How to Become a Film and Television Actor

Many aspiring actors dream of having a career in Hollywood, and with time, training, dedication, passion, and patience, that vision can become a reality. If you want to become a successful film or television actor, there are some deliberate steps you can take to start making your way down that path.

Learn How to Act

The best Hollywood actors understand that acting is a craft. Regardless of credentials, many of these seasoned performers continue to work with coaches and mentors to hone their craft because they know there is always room to grow. As an aspiring actor, you can take a cue and sign up for a wide variety of acting classes. Work with as many styles and different groups as possible—try it all. From Shakespeare to comedy, and improv to cinema vérité, the more you know, the more well-rounded and versatile you will be to take on any roles that come your way.

Go Where the Work Is

New York and Los Angeles are where most of the casting directors work, live, and cast many of the shows shot in the U.S. and Canada. Recently, however, Atlanta has emerged as one of the hotspots for film and television gigs, primarily fueled by the opening of Tyler Perry Studios—one of the largest film production studios in the U.S.

Georgia is also known for providing lucrative tax incentives for filmmakers, so many choose to cast their work in the state. Although you don't necessarily need to move to those cities, you stand the best chance of being cast in a role if you're there.

To help you find casting directors, and vice versa, an acting agency is the ideal conduit. Here are the top acting agencies that can help lead you to a career in film, TV, and commercials.

Commit Yourself

The best actors are those who are willing to invest their time and let themselves be 100% consumed by the role they are playing, both physically and emotionally. This sort of dedication can take its toll on relationships, however. It’s hard enough to maintain connections if you’re devoting all your time and energy to your passion; it's even harder if that passion requires you to shoot on location for months at a time and be on set for up to 20 hours a day.

Don't Burn Bridges

Getting ahead in Hollywood is all about developing relationships and sowing seeds. You should always strive to be personable because you never know who might be able to help you down the road. An assistant you worked with years ago, for instance, might become a casting director, film producer, or talent agent someday. You can bet they'll remember who was nice to them along the way. It's never a good idea to burn bridges.

Be Persistent

There is one general rule in Hollywood: Talent won't get you there, but persistence just might. Actors who are gritty and unrelenting likely have a better chance of success than the Juilliard-trained actor who waits in their apartment for an opportunity to come knocking. There is a lengthy list of actors who worked less-than-ideal day jobs until they got full time acting gigs.

It took Harrison Ford more than a decade working as a carpenter—which is how he recaptured the attention of George Lucas, who had previously cast him in "American Graffiti"—before he landed his breakthrough role as Han Solo in "Star Wars." John Hamm waited tables as he took on smaller parts and went on many auditions before he earned fame as Don Draper at "Mad Men."

Break Through Your Range

For years, Clint Eastwood epitomized the tough guy; Meg Ryan was the cutesy, girl next door; and Tom Hanks was the goofy, nice guy. These actors made their name playing specific roles because they found a niche that worked for them. Later, they were able to reach beyond their initial range. Finding your range is essential when you're getting your start. It shows casting directors what you’re capable of as an actor.

It's just as important to move beyond your initial range by continuing to learn new acting techniques. Doing improvisation can help extend your range. It is one of the few forms of acting where you have the absolute freedom to discover where your talent lies and where your repertoire could use some work.

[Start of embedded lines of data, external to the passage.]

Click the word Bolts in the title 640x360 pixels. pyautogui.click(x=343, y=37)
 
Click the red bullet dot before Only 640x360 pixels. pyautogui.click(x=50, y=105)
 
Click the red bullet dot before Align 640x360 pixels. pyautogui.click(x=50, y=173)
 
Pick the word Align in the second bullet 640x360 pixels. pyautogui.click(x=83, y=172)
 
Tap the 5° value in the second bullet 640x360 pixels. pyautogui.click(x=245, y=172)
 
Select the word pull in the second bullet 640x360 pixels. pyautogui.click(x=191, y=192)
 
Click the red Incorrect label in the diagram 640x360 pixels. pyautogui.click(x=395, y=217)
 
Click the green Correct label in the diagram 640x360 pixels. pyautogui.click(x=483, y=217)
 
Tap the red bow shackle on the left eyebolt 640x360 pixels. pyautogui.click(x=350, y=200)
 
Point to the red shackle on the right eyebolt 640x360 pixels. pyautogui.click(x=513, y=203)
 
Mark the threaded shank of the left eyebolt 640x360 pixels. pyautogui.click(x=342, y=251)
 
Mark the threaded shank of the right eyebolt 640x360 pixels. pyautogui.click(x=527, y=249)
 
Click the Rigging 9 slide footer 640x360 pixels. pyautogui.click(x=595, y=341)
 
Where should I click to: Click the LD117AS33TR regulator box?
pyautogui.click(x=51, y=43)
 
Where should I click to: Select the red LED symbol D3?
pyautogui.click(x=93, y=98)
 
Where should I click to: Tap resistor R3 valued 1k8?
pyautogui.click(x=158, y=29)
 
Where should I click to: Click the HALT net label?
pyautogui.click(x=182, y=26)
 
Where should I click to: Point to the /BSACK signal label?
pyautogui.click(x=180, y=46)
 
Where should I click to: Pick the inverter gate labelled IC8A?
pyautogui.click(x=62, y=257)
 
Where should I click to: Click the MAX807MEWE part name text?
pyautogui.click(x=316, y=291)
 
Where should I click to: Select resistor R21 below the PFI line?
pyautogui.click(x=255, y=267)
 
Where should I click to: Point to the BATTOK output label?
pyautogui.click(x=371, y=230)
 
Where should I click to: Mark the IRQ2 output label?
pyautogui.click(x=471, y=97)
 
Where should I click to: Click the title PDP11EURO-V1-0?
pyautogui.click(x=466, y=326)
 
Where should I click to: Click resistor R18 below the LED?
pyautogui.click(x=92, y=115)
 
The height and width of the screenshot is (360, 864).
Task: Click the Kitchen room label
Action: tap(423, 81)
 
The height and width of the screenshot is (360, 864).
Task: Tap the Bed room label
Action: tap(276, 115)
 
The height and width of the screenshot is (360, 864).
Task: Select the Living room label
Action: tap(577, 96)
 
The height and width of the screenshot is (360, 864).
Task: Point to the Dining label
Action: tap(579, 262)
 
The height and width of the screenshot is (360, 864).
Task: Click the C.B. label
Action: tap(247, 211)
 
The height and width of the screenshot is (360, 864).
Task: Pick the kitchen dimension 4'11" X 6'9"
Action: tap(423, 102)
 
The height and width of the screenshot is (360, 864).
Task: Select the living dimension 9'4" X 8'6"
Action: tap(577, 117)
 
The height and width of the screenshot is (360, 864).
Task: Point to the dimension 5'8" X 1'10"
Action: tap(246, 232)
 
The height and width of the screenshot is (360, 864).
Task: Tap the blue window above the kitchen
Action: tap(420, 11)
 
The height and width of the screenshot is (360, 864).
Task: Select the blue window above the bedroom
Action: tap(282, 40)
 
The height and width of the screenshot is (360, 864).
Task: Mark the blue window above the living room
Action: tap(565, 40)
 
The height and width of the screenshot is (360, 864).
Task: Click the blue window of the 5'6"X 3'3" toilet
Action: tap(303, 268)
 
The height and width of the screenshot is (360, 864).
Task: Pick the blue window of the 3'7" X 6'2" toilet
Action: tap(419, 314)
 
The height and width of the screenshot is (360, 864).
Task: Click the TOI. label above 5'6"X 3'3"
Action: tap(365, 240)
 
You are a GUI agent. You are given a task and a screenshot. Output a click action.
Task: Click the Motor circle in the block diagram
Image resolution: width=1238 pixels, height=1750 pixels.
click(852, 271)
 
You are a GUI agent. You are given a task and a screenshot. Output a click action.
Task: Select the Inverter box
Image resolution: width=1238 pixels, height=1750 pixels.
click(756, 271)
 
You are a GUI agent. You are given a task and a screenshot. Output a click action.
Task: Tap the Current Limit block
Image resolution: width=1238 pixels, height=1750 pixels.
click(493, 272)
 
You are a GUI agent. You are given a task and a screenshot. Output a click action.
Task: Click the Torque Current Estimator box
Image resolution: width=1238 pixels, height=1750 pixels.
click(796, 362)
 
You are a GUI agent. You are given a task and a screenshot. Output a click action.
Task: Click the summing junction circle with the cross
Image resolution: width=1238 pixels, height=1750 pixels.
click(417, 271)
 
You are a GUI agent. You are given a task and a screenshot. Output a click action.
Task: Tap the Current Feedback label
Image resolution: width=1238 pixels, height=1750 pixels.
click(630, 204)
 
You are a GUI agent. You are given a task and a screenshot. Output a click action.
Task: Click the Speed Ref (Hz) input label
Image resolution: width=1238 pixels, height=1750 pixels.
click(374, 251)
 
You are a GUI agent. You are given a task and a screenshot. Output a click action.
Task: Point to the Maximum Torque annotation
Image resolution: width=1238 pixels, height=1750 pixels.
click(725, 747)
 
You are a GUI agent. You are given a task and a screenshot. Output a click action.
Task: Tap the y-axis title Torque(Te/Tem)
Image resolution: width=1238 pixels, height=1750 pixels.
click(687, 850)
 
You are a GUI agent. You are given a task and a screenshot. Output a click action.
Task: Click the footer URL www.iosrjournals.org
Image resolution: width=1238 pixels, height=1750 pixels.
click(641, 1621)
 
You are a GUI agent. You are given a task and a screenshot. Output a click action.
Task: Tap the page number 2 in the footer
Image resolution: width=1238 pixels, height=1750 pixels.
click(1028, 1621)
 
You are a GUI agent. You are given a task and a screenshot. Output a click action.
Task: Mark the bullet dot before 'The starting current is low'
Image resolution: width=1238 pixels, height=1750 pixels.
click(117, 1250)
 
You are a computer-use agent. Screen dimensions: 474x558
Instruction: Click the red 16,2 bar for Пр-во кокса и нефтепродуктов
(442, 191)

Seek out as many acting opportunities as you can. From small plays to student films, you may be surprised how many seemingly insignificant opportunities can be catalysts to your entire career.

Have Patience

True overnight success stories in Hollywood are rare. It may seem like an actor or actress is entirely unknown one day and basking in the limelight the next, but the reality is that years of hard work and preparation earned them the accolades. Be patient—you never know when your break is going to come. At least three stars of "Orange Is the New Black" can attest to this notion:

  • Uzo Aduba, who plays Suzanne "Crazy Eyes" Warren
  • Datscha Polanco, who acts as Dayanara "Daya" Diaz
  • Diane Guerrero, who portrayed Maritza Ramos

All three actresses nearly gave up acting entirely before being cast in the award-winning series. Aduba was the closest to moving on. In the September 2016 issue of Essence, she related how she landed her role 45-minutes after deciding to stop acting. Meanwhile, Polanco kept working another full-time job during the filming of the first season, unsure of how things were going to pan out.

And then there's the story of Chrissy Metz, who plays the role of Kate Pearson in "This Is Us." Frustrated by fruitless efforts to land significant roles, she nearly moved back to Florida before getting cast in the critically acclaimed NBC series. Living on unemployment at the time, she famously had less than a dollar in her bank account. Her patience ended up paying off, and with enough persistence, yours can too.